# Copilot Instructions for bf-tree
## Build, Test, and Lint
```bash
# Build (release mode recommended — debug builds are large)
cargo build --release
# Run all unit tests
cargo test
# Run a single test by name
cargo test test_tree_insert_read_1
# Run shuttle concurrency tests (deterministic thread interleaving exploration, ~5 min)
cargo test --features "shuttle" --release shuttle_bf_tree_concurrent_operations
# Run benchmarks
cd benchmark
env SHUMAI_FILTER="inmemory" MIMALLOC_LARGE_OS_PAGES=1 cargo run --bin bftree --release
# Lint (pre-commit hooks enforce formatting)
cargo fmt --check
cargo clippy
```
Rust toolchain is pinned to **1.95.0** via `rust-toolchain.toml`.
## Architecture
Bf-Tree is a concurrent, larger-than-memory B+-tree range index. The core data flow:
1. **`BfTree`** (`src/tree.rs`) — The top-level API struct. Owns root page, config, storage, WAL, and snapshot manager.
2. **Circular Buffer** (`src/circular_buffer/`) — A custom lock-free memory allocator for in-memory "mini pages." Pages transition through lifecycle states: NotReady → Ready → BeginTombstone → Tombstone → Evicted. The freelist reclaims tombstoned memory.
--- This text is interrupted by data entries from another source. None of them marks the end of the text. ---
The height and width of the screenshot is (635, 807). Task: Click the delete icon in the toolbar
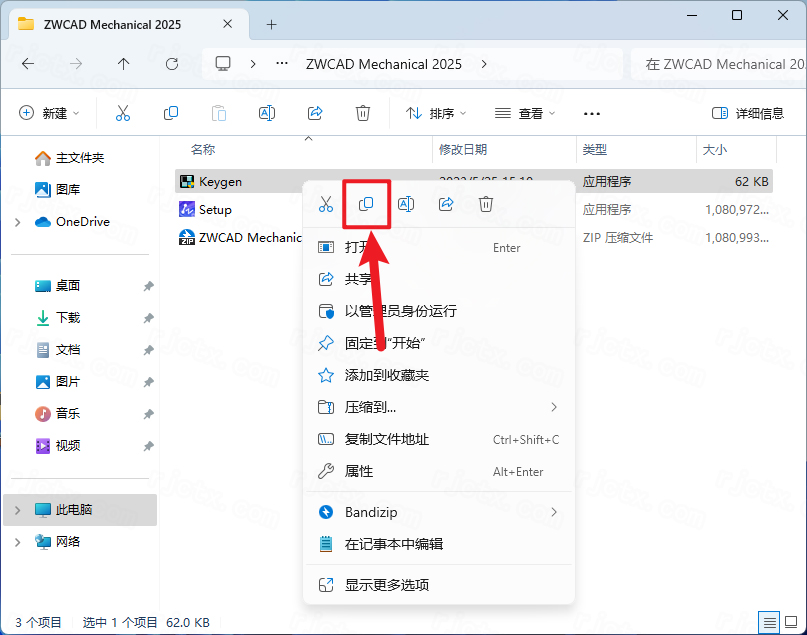[x=363, y=113]
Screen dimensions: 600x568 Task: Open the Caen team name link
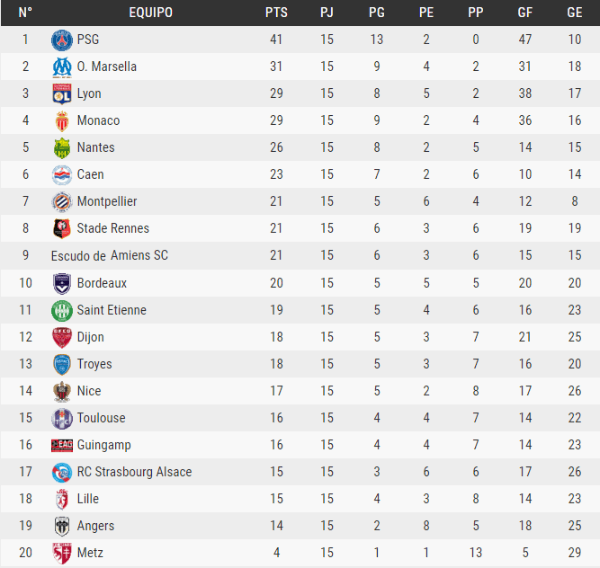coord(91,175)
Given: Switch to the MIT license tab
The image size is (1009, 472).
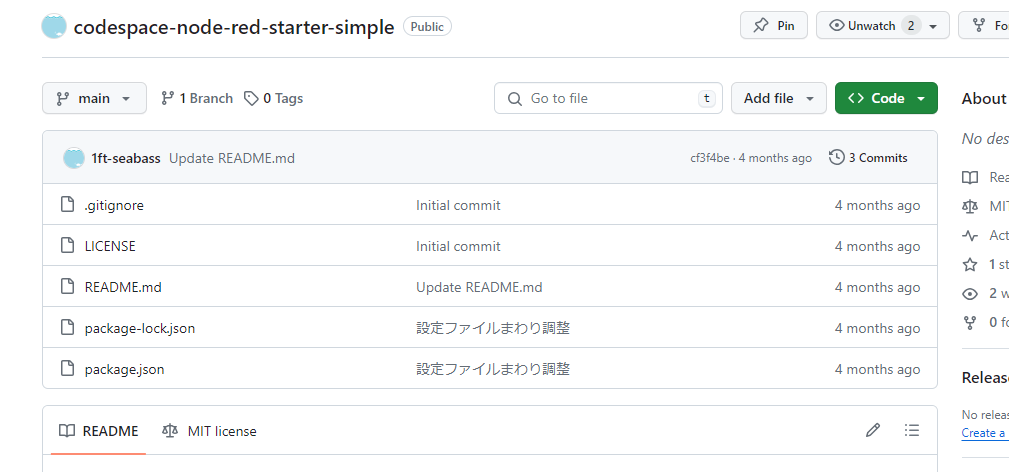Looking at the screenshot, I should point(209,431).
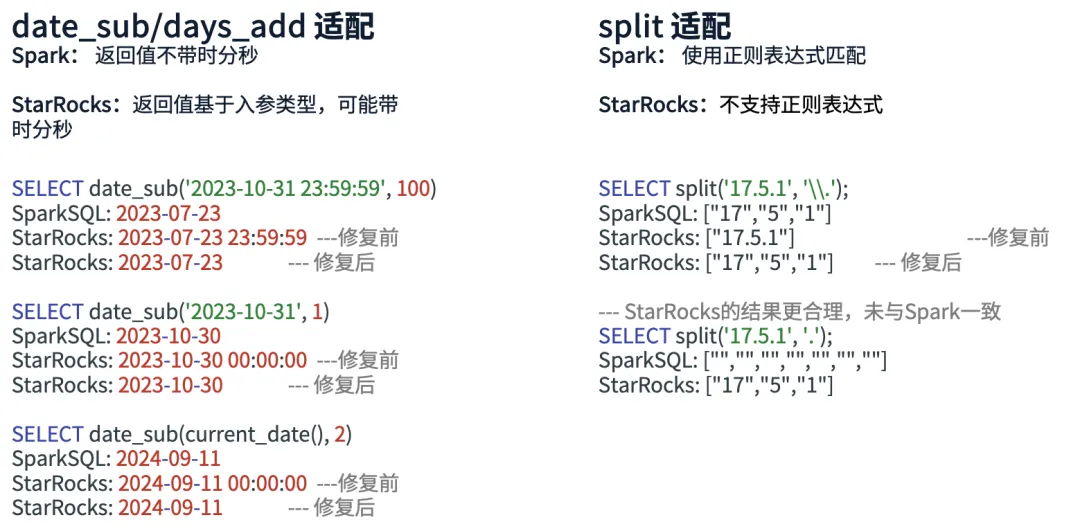Click the 'Spark: 返回值不带时分秒' line
This screenshot has height=531, width=1080.
click(135, 55)
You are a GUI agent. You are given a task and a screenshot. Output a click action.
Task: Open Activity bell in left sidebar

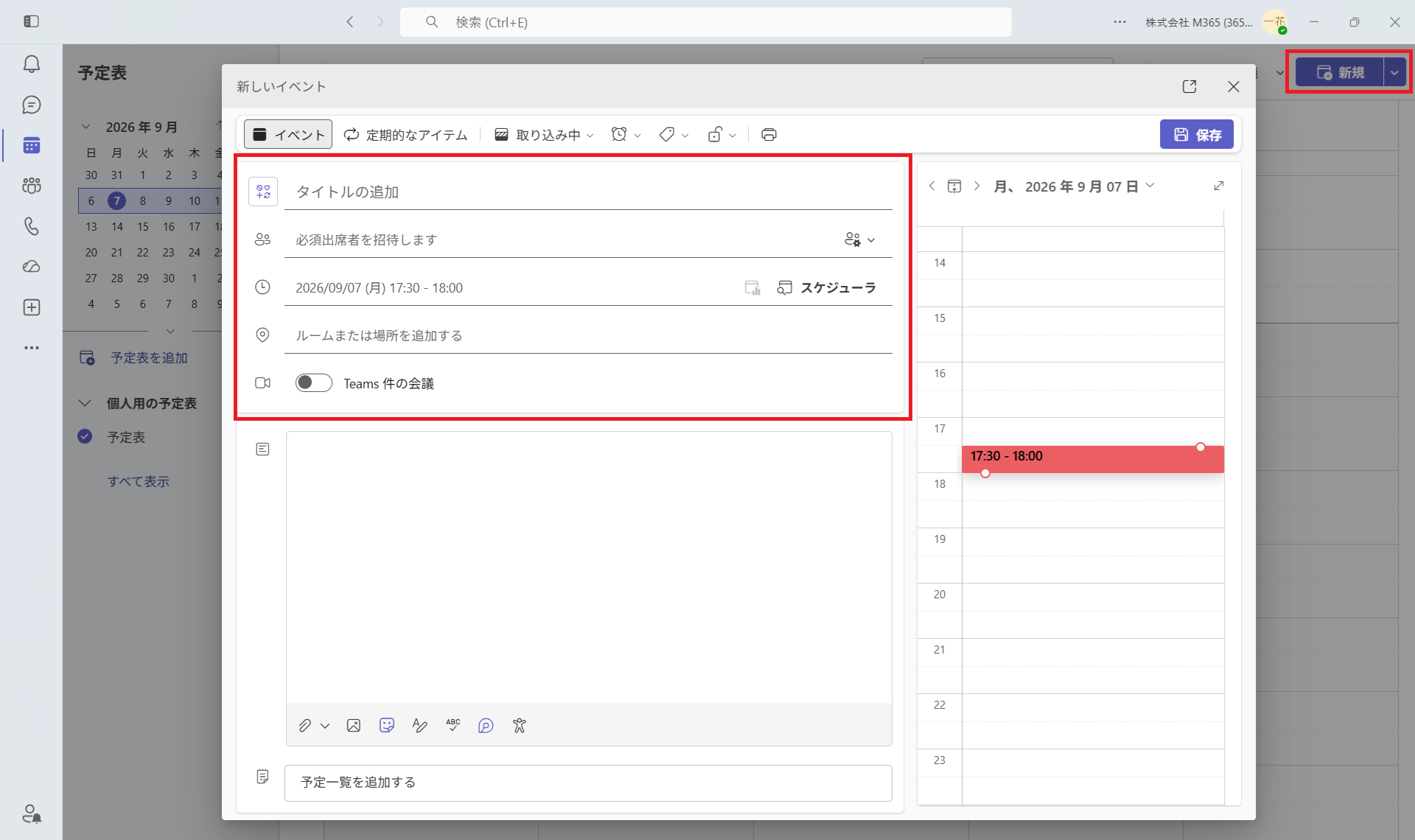tap(32, 65)
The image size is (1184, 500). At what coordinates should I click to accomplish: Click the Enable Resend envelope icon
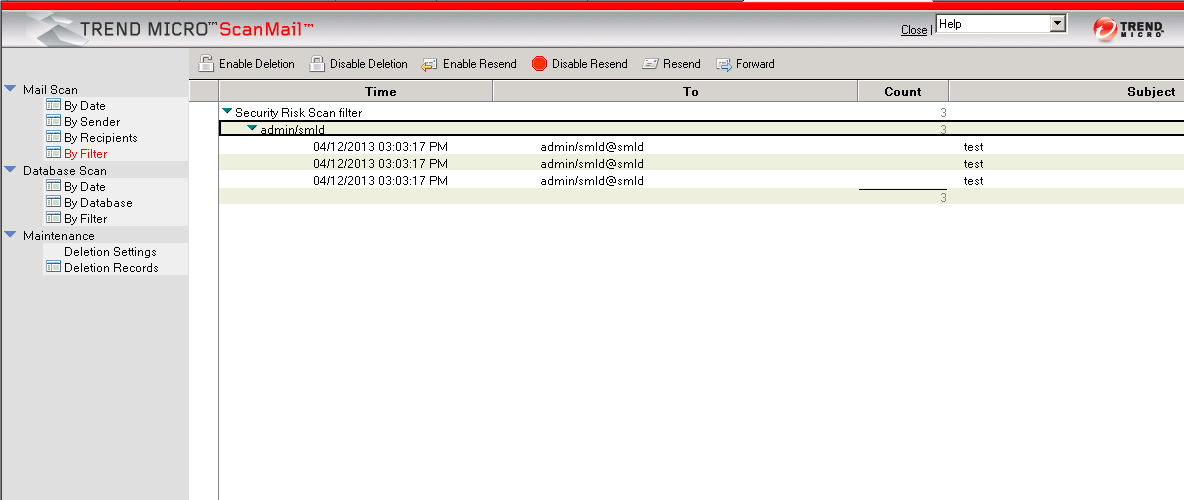click(x=429, y=64)
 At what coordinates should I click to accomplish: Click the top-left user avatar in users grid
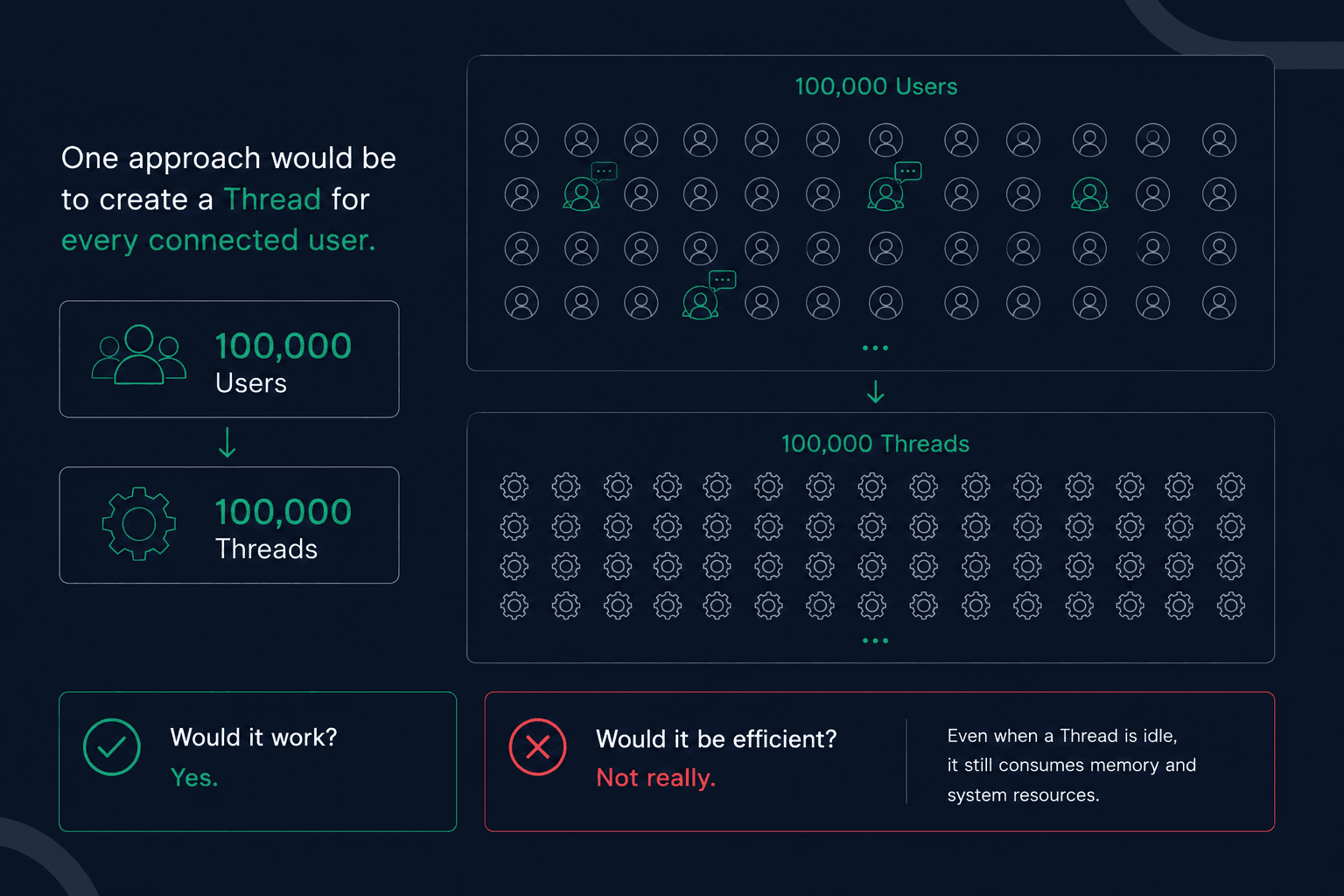[522, 140]
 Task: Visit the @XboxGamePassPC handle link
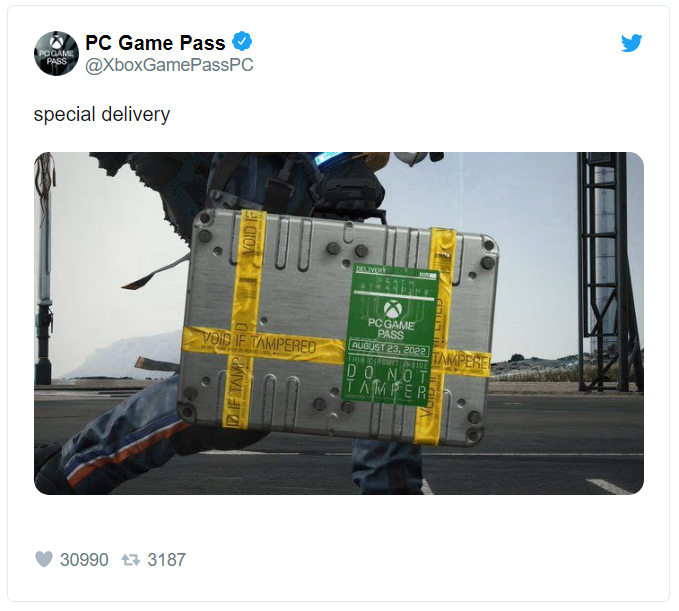(x=169, y=65)
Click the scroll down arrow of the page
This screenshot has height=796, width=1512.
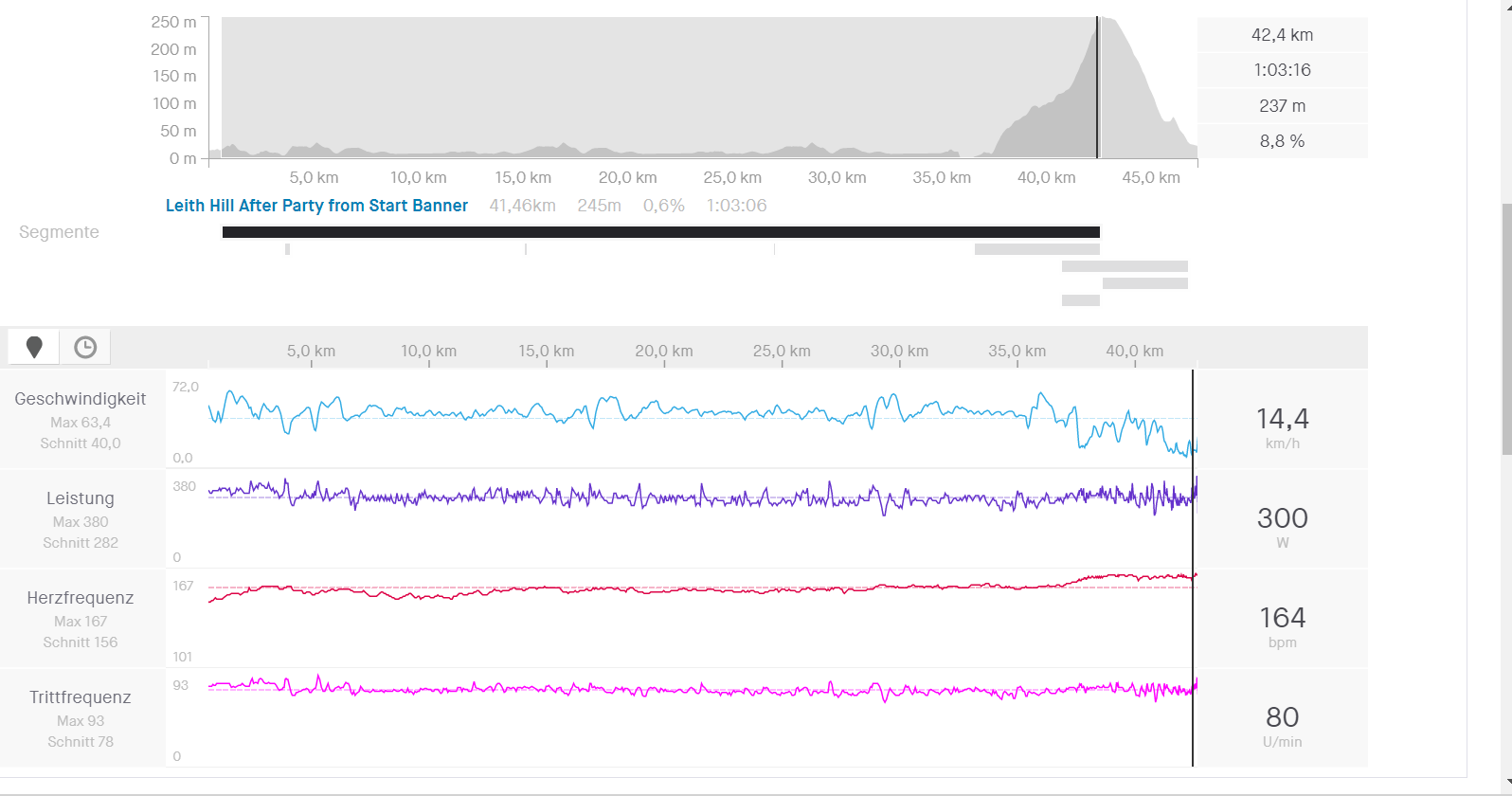point(1505,782)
3. **Nodes** (`src/nodes/`) — Inner nodes (4KB fixed) and leaf nodes (variable, up to 32KB). Leaf nodes hold KV data in "mini pages" that can be promoted to full pages.
4. **Storage** (`src/storage.rs`) — `PageTable` maps `PageID` → `PageLocation` (Mini, Full, Base/disk, Null). `LeafStorage` coordinates between the circular buffer and the backing VFS.
5. **VFS layer** (`src/fs/`) — Pluggable filesystem backends: `MemoryVfs`, `StdVfs`, `IoUringVfs` (Linux), `SpdkVfs` (Linux, optional).
6. **WAL** (`src/wal/`) — Optional write-ahead log for durability.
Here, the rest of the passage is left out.